Ebenfalls in den 90ern waren wir die ersten mit einem digitalen Schneeprofilprogramm, wo man die händisch aufgeschriebenen Profile eingeben und vom Computer zeichnen lassen konnte. Wir waren auch die ersten, die ein Verteilprogramm der Messdaten mit eigenem Modem für die Gemeinden und Lawinenkommissionen eingerichtet haben. Patrick ist von Gemeinde zu Gemeinde gefahren um das Ganze zu installieren. Ich habe Tage über Tage vor dem PC verbracht um das IT-System zu warten und Probleme zu lösen. Aus heutiger Sicht undenkbar, so viel Zeit in so etwas zu investieren.
Als die Technik dann immer mehr wurde, haben wir davon einiges abgegeben – an unseren neu eingestellten Techniker Paul und an externe Firmen. Aber es hat sich definitiv gelohnt: Für die persönliche Weiterentwicklung aber auch für die allgemeine Entwicklung des LWDs. Danach konnten wir uns wieder mehr auf Schnee und Lawinen konzentrieren.
Dann haben uns die Lawinenunglücke von Galtür und Valzur 1999 vor allem in der Öffentlichkeit und Politik noch einmal einen positiven Schub gegeben.

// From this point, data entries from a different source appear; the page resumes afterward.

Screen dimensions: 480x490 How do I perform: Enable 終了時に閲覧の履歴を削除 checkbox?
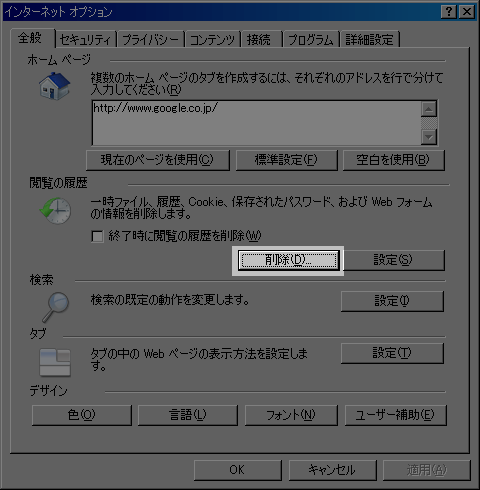97,236
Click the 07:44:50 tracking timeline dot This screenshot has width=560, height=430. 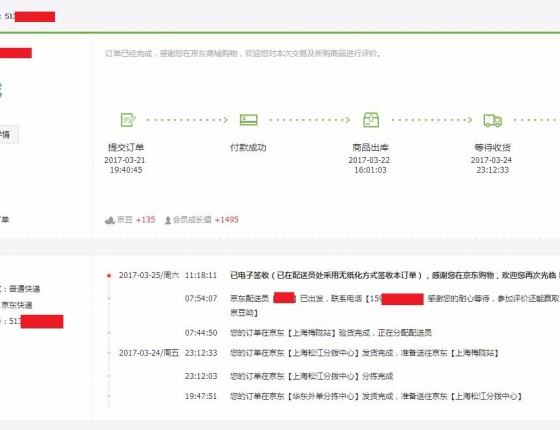pos(109,333)

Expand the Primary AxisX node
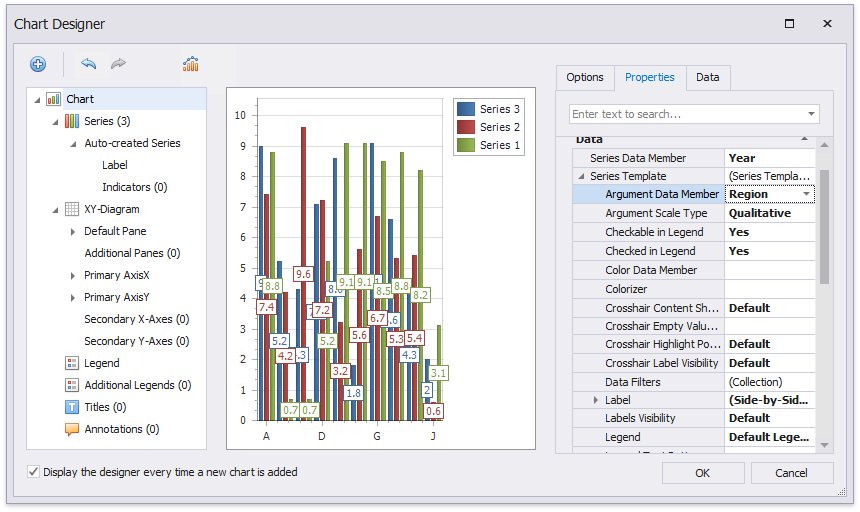[73, 275]
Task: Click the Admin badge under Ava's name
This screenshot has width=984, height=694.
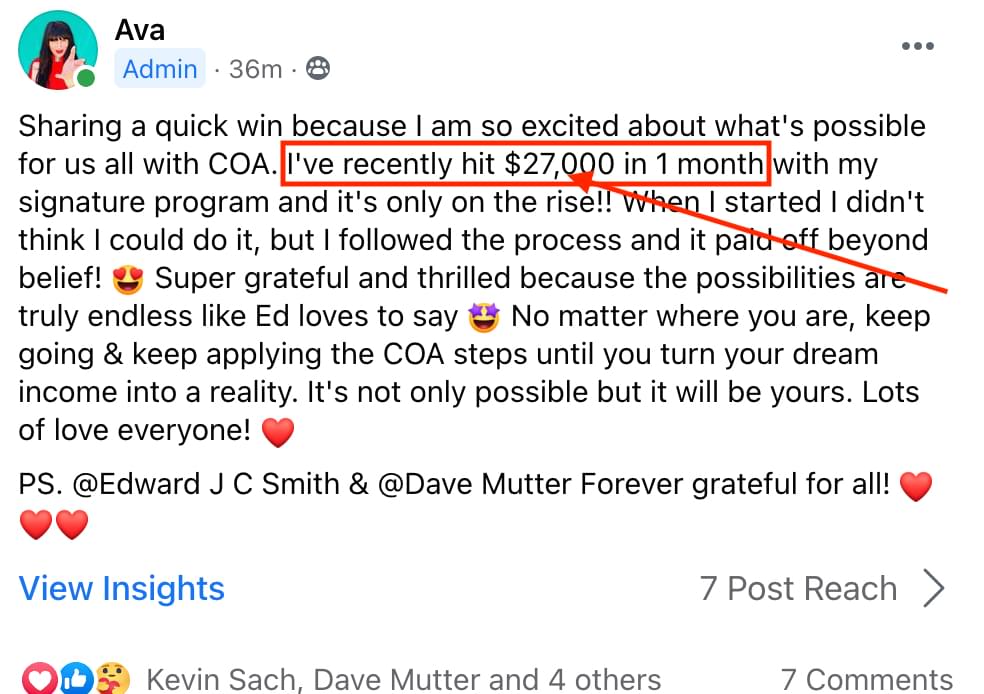Action: [160, 69]

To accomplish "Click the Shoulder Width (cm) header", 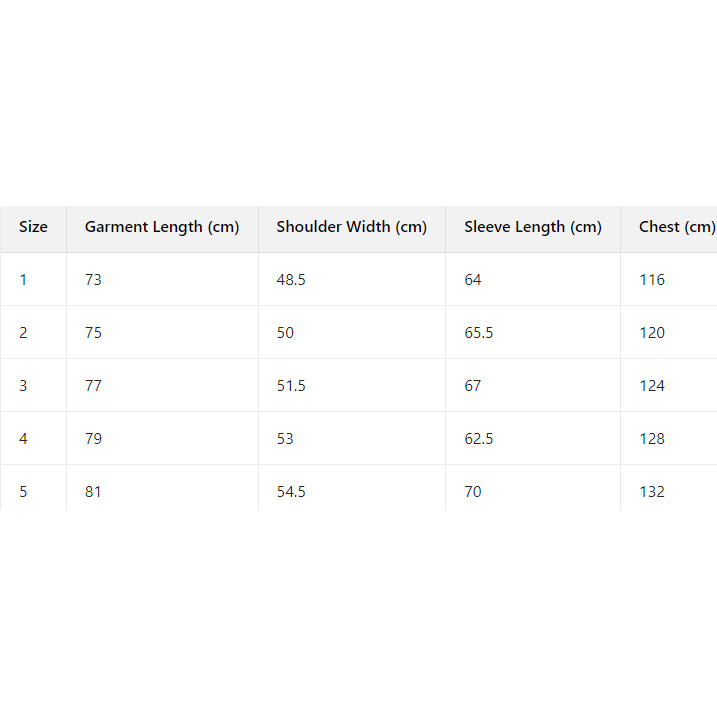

In jüngster Zeit war sicher unser gemeinsamer Lawinenreport von Tirol, Südtirol und Trentino mit Start 2018 die größte Innovation. Nach wie vor der weltweit einzige grenzüberschreitende und mehrsprachige Lawinenbericht – ein neuer Benchmark sozusagen.
Stolz bin ich auch auf die ausgezeichnete Vertrauensbasis zu unserem Arbeitgeber, dem Land Tirol. Wenn wir sagen, morgen gibt es eine Gefahrenstufe 5, dann gibt es den 5er auch. Das wird von der Politik akzeptiert und es gab nicht einmal im Ansatz den Versuch einer Einflussnahme darauf. Auch wenn das im Land natürlich viel auslöst, wie große Sperrungen von ganzen Tälern und damit einhergehende Einschränken für die gesamte Wirtschaft beispielsweise. Das liegt sicher auch daran, dass wir immer versuchen, die Lawinenlage bestmöglich und objektiv zu beschreiben.
Wir sind technisch wie wissenschaftlich immer State-of-the-art und erzeugen weder ein zu großes Tamtam noch eine Verharmlosung oder verschlafen prekäre Situationen.